_Excerpt provided_:

┄┄┄┄┄┄┄┄┄┄

FIG. 1 is a block diagram of selected elements of an embodiment of an information handling system for enhanced data reliability using solid-state memory-enabled storage devices;

FIG. 2 is a block diagram of selected elements of an embodiment of a storage architecture associated with enhanced data reliability using solid-state memory-enabled storage devices;

FIG. 3 is a block diagram of selected elements of an embodiment of a storage resource for enhanced data reliability using solid-state memory-enabled storage devices;

FIG. 4 is a flowchart depicting selected elements of an embodiment of a method for enhanced data reliability using solid-state memory-enabled storage devices; and

FIG. 5 is a flowchart depicting selected elements of an embodiment of a method for enhanced data reliability using solid-state memory-enabled storage devices.

DESCRIPTION OF PARTICULAR EMBODIMENT(S)

In the following description, details are set forth by way of example to facilitate discussion of the disclosed subject matter. It should be apparent to a person of ordinary skill in the field, however, that the disclosed embodiments are exemplary and not exhaustive of all possible embodiments.

For the purposes of this disclosure, an information handling system may include an instrumentality or aggregate of instrumentalities operable to compute, classify, process, transmit, receive, retrieve, originate, switch, store, display, manifest, detect, record, reproduce, handle, or utilize various forms of information, intelligence, or data for business, scientific, control, entertainment, or other purposes. For example, an information handling system may be a personal computer, a PDA, a consumer electronic device, a network storage device, or another suitable device and may vary in size, shape, performance, functionality, and price. The information handling system may include memory, one or more processing resources such as a central processing unit (CPU) or hardware or software control logic. Additional components or the information handling system may include one or more storage devices, one or more communications ports for communicating with external devices as well as various input and output (I/O) devices, such as a keyboard, a mouse, and a video display. The information handling system may also include one or more buses operable to transmit communication between the various hardware components.

┄┄┄┄┄┄┄┄┄┄

_Raw data_:
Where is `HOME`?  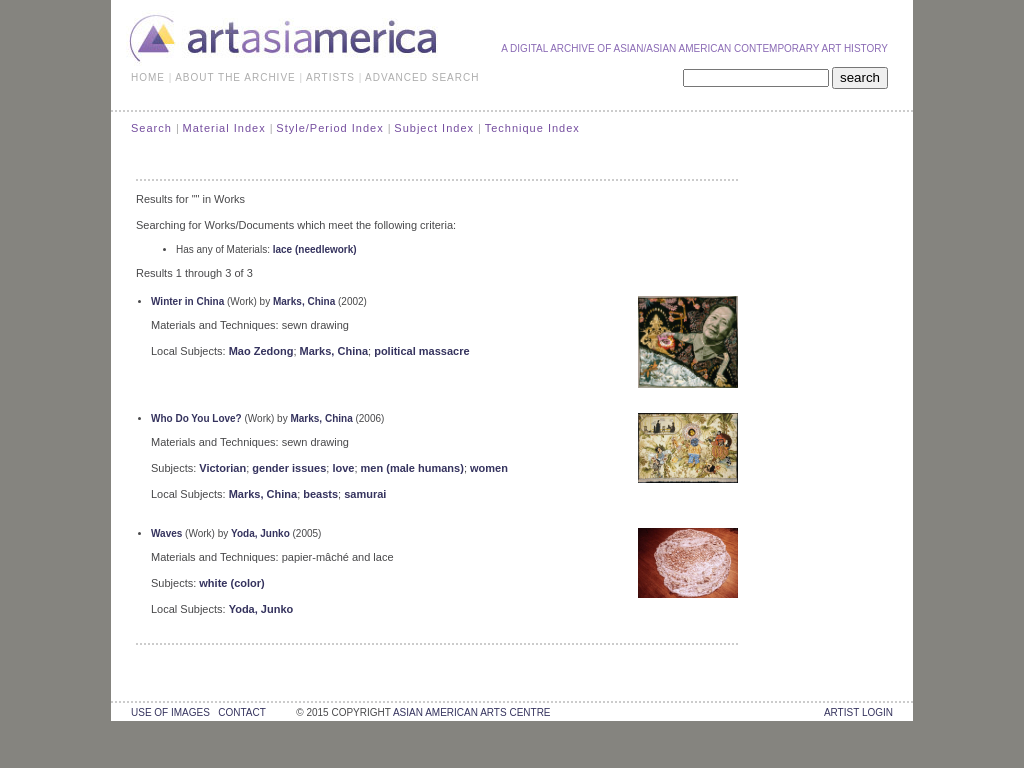 HOME is located at coordinates (148, 77).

┄┄┄┄┄┄┄┄┄┄

_Written tasks_:
• A. Which input and output devices does the excerpt on data reliability give as examples?
• B. Pick up the excerpt on data reliability after its final sentence and continue it.
The material above comes from a separate source and is unrelated to the excerpt on data reliability.

_Outputs by task_:
• A. A keyboard, a mouse, and a video display.

• B.
Additionally, the information handling system may include firmware for controlling and/or communicating with, for example, hard drives, network circuitry, memory devices, I/O devices, and other peripheral devices. As used in this disclosure, firmware includes software embedded in an information handling system component used to perform predefined tasks. Firmware is commonly stored in non-volatile memory, or memory that does not lose stored data upon the loss of power. In certain embodiments, firmware associated with an information handling system component is stored in non-volatile memory that is accessible to one or more information handling system components. In the same or alternative embodiments, firmware associated with an information handling system component is stored in non-volatile memory that is dedicated to and comprises part of that component.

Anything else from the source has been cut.